Fluorescent and mercury vapor lamps require special circuitry for their starting and running when excited from an alternating current supply. These lamps have a negative resistance characteristic which must be compensated by ballasting impedance, and the ballast supplies a higher peaked voltage for starting and a regulated square wave current for running. It is desirable that the current through the lamp be flat-topped to increase the life of the lamp. A high reactance transformer is needed to meet the requirements of a good ballast, and a capacitor is added to the ballast circuit for starting and power factor correction. A typical ballast for two fluorescent lamps (see FIG. 2) has a relatively small starting capacitor and a large power factor capacitor, both discrete components separate from the high reactance transformer. Present magnetic ballasts are made from steel lamination punchings and include mangetic shunts and cutaways to cause core saturation. The present configurations substitute cores made from amorphous metal ribbon for the lamination punchings.
Amorphous metal is also known as metallic glass and is made from metallic alloys that can be quenched rapidly without crystallization. The material is fabricated on a rotating chill cylinder in the form of a long ribbon with a thickness of 2 mils or less; the thickness limitation is set by the rate of heat transfer through the already solidified material which must be rapid enough that the last increment of material to solidify still avoids crystallization. This is several times thinner than currently used lamination materials. Despite this possible limitation, at power frequencies amorphous metal core material is attractive because of the combination of potential low cost and low magnetic losses; the core loss is about one-fourth the loss found in silicon sheet steel.
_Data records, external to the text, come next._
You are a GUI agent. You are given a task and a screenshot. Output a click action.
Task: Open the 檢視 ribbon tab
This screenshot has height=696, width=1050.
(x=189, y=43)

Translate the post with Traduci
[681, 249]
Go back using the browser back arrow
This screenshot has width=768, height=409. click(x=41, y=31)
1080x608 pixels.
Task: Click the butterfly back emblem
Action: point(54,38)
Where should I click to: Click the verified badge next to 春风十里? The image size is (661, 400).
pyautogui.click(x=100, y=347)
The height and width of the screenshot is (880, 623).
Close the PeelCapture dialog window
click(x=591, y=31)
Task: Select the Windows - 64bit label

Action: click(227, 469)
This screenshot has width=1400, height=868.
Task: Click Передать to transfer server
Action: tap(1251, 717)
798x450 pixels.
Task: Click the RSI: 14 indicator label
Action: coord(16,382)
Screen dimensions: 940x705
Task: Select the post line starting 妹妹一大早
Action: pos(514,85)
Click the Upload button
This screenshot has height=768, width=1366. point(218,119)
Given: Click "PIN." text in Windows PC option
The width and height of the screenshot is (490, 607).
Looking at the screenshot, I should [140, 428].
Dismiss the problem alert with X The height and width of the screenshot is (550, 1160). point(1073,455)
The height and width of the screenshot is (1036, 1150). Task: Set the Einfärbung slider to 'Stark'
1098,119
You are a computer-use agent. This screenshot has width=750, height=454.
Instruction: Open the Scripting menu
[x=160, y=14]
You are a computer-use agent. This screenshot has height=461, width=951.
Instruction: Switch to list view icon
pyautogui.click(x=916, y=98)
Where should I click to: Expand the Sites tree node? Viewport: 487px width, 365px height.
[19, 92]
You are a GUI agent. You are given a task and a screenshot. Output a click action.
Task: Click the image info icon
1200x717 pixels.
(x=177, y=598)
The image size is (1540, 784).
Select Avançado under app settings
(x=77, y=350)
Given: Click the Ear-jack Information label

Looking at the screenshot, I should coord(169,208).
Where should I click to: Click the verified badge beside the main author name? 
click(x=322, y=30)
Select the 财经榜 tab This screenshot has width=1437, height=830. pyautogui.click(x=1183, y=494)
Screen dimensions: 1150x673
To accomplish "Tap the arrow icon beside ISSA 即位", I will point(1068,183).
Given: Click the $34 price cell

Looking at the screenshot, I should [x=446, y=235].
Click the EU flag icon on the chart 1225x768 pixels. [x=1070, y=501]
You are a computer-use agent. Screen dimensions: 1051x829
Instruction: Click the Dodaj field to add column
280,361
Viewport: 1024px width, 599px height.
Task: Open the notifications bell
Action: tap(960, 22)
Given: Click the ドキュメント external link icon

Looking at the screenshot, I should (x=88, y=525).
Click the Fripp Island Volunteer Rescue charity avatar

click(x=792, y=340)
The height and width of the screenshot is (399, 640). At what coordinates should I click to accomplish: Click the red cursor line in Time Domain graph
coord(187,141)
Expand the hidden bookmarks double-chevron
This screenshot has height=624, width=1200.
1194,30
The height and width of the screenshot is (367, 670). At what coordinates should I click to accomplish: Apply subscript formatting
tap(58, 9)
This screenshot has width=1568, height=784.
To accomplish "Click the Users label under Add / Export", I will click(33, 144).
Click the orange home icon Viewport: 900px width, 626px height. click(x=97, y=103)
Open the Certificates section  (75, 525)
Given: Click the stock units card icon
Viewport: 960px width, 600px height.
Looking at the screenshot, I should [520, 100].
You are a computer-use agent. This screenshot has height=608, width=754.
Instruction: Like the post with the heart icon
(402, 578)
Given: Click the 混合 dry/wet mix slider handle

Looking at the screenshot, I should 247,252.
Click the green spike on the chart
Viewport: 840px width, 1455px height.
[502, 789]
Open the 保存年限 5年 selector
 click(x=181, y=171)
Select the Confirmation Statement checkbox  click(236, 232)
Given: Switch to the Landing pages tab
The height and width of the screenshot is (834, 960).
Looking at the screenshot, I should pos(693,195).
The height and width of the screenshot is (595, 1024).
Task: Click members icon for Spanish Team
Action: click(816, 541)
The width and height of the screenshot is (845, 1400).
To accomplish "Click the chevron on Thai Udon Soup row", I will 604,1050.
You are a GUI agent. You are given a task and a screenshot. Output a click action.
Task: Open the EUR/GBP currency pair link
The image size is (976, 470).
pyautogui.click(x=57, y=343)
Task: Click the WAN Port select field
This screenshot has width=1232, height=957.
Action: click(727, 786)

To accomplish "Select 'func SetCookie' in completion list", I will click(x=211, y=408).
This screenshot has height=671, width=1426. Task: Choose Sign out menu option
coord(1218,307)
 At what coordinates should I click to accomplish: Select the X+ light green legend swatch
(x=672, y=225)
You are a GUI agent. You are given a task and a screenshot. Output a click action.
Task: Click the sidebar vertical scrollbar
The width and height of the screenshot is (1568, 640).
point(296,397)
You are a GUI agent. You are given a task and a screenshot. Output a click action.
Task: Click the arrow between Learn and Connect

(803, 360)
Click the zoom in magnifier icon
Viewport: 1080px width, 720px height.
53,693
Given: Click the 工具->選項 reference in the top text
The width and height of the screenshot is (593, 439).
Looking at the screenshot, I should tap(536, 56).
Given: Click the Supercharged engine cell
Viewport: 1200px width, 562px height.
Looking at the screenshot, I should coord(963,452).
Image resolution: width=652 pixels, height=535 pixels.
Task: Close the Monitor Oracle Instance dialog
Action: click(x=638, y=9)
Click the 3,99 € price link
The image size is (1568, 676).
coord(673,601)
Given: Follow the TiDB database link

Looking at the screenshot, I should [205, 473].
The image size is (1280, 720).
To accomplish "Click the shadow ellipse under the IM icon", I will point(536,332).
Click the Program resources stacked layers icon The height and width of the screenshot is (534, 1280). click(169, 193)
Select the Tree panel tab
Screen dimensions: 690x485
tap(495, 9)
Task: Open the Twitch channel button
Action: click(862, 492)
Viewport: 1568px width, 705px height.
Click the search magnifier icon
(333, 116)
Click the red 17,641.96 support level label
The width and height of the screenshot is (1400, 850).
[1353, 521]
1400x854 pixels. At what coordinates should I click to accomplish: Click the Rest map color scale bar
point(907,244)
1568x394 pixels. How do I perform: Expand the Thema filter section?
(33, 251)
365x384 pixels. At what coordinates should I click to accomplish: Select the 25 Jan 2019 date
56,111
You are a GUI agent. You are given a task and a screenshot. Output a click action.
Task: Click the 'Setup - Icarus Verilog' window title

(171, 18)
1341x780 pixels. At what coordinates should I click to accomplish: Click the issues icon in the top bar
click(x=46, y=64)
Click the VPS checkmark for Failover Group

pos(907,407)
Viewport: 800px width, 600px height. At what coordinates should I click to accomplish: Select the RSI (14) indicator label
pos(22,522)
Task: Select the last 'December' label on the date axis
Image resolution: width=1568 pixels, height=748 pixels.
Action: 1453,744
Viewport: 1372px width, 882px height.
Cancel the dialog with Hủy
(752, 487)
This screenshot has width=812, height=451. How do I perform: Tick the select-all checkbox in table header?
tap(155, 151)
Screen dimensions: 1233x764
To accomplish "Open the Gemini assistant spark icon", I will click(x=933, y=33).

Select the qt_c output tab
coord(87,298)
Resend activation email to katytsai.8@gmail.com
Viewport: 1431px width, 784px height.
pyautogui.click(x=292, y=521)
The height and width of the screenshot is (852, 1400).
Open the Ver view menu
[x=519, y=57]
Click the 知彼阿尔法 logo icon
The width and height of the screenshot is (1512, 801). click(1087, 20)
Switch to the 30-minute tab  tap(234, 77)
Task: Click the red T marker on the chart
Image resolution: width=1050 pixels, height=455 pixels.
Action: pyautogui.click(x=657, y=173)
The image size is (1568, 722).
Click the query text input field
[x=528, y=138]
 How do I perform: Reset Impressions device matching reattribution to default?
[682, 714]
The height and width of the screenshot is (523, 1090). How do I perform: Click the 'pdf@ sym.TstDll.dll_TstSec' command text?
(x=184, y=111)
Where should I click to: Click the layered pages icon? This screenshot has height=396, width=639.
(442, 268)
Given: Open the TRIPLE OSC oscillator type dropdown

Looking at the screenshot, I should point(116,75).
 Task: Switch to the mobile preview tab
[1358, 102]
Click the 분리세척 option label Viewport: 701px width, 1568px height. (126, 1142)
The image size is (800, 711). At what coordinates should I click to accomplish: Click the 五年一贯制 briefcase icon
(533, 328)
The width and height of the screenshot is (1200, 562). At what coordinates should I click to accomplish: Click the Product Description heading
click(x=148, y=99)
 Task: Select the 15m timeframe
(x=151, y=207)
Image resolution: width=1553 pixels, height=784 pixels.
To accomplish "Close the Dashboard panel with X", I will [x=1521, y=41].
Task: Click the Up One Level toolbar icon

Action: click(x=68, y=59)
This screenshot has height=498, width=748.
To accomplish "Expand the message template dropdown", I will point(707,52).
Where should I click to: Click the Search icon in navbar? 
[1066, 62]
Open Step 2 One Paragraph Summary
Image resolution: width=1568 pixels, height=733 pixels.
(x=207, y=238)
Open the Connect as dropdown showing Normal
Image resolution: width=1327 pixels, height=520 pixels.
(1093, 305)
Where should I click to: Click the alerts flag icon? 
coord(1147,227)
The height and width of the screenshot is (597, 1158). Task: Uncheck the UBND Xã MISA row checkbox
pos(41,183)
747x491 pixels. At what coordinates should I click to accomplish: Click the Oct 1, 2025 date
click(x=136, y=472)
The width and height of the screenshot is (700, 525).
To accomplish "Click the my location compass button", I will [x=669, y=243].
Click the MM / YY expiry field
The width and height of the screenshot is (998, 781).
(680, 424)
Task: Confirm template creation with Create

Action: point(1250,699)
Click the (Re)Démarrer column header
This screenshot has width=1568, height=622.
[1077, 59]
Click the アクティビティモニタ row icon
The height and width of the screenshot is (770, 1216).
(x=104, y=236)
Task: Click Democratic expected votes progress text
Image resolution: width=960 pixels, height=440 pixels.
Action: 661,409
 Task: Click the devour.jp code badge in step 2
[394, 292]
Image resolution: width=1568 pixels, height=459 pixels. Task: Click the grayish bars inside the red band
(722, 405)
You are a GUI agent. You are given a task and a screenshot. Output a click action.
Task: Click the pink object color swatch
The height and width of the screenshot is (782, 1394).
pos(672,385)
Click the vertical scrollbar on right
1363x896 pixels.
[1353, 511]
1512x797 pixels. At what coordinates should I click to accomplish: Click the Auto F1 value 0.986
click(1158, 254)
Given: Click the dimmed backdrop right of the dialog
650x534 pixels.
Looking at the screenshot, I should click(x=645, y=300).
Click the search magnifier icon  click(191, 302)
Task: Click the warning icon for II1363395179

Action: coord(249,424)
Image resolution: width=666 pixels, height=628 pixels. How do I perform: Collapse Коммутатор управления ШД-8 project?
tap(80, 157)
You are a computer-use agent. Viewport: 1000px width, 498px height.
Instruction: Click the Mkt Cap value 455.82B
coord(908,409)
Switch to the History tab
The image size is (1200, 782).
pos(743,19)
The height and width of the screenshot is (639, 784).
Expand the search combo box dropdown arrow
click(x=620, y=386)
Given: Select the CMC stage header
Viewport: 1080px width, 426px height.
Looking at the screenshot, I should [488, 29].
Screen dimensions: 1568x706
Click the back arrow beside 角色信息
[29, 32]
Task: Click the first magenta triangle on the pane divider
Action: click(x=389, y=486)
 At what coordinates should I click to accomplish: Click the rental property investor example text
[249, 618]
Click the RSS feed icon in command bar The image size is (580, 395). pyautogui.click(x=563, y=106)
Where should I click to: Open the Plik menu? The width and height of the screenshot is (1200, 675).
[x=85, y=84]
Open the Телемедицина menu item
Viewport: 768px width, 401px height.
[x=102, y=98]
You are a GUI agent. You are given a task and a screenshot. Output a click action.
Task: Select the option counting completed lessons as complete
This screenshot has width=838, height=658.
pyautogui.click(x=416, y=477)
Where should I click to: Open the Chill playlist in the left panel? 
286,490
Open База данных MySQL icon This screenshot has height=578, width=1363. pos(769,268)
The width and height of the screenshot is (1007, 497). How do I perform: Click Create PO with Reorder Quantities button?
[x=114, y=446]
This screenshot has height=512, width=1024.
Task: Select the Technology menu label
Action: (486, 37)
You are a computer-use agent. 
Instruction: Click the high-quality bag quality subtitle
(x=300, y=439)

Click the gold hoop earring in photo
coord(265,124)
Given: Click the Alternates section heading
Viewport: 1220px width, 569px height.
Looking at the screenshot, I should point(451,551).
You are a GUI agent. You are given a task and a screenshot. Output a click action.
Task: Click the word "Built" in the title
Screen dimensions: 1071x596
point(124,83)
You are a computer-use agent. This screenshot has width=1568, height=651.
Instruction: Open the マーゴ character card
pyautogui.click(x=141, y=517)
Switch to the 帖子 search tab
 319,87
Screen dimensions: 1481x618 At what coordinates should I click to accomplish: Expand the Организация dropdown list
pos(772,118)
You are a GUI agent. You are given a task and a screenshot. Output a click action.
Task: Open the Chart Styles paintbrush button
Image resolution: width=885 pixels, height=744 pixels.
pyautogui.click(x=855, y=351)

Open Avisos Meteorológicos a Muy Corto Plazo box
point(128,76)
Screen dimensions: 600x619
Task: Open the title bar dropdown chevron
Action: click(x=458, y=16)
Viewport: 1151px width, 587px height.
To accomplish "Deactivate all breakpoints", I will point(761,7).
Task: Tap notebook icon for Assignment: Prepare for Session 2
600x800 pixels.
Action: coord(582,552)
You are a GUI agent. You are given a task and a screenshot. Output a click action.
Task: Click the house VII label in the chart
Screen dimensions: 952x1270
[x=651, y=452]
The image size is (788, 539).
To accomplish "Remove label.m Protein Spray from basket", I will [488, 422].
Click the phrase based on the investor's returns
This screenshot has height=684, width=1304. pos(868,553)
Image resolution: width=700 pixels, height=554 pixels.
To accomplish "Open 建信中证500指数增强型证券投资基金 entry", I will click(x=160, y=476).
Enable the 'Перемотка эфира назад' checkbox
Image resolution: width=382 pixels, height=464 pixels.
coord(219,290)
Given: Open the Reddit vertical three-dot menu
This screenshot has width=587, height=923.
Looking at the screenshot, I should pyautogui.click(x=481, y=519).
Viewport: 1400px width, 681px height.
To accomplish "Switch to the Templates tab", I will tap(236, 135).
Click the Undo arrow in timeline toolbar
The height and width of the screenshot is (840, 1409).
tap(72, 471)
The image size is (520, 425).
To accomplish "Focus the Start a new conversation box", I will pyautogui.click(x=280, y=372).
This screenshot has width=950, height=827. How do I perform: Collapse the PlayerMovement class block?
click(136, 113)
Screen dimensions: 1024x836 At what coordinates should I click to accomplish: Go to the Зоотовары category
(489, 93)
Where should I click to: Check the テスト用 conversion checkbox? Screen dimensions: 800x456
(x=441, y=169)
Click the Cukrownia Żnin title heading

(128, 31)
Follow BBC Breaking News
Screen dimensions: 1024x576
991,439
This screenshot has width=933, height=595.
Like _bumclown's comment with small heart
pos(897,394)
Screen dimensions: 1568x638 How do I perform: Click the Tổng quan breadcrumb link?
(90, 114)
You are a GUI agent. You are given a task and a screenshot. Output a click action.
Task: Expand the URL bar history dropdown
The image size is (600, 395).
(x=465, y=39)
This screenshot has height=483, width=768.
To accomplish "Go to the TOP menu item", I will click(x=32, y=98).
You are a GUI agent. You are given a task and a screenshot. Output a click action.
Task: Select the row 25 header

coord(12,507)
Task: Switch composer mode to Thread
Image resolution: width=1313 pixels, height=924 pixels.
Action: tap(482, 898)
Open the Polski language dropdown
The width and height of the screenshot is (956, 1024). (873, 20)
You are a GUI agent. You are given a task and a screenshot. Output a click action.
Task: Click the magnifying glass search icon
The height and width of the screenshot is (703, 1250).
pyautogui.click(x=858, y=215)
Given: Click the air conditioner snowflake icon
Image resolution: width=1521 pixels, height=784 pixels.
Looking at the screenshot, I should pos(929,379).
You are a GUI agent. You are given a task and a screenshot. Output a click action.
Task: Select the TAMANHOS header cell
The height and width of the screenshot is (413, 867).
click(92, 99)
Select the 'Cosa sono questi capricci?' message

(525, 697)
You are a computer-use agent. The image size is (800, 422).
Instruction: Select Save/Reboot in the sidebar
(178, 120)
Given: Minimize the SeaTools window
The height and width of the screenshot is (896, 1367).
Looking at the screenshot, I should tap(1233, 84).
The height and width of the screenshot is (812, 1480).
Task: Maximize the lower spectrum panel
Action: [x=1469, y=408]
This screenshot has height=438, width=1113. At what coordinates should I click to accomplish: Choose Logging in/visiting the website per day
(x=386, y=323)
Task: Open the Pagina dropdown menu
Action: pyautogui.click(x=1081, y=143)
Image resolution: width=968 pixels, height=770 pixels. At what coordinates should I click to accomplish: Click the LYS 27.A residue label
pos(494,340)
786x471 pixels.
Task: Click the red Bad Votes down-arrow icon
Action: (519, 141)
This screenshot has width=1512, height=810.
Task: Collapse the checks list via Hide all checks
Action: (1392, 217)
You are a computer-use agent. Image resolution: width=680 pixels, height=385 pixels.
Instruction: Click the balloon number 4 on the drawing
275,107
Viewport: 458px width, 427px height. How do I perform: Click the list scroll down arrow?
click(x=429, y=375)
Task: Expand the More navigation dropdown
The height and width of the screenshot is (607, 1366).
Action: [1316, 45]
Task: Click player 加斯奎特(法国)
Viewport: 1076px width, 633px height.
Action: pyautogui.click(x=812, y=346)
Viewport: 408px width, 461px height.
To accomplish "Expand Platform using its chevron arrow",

It has been recognized that the thinness of amorphous metal ribbon can be capitalized upon by utilizing the stator or rotor core laminations as plates of a start/run capacitor in a single phase electric motor. This integral construction is made possible by the tremendously increased interlamination area with the thinner material, and is described in allowed application Ser. No. 914,444 filed on June 12, 1978, T. H. Haller, "Amorphous Metal Electric Motor with Integral Capacitor". Amorphous metal "0" core ballasts and reactors having magnetic structures made of ribbon without interlaminar insulation are disclosed in application Ser. No. 966,855, R. P. Alley and R. E. Tompkins, filed on Dec. 6, 1978. Both are assigned to the instant assignee.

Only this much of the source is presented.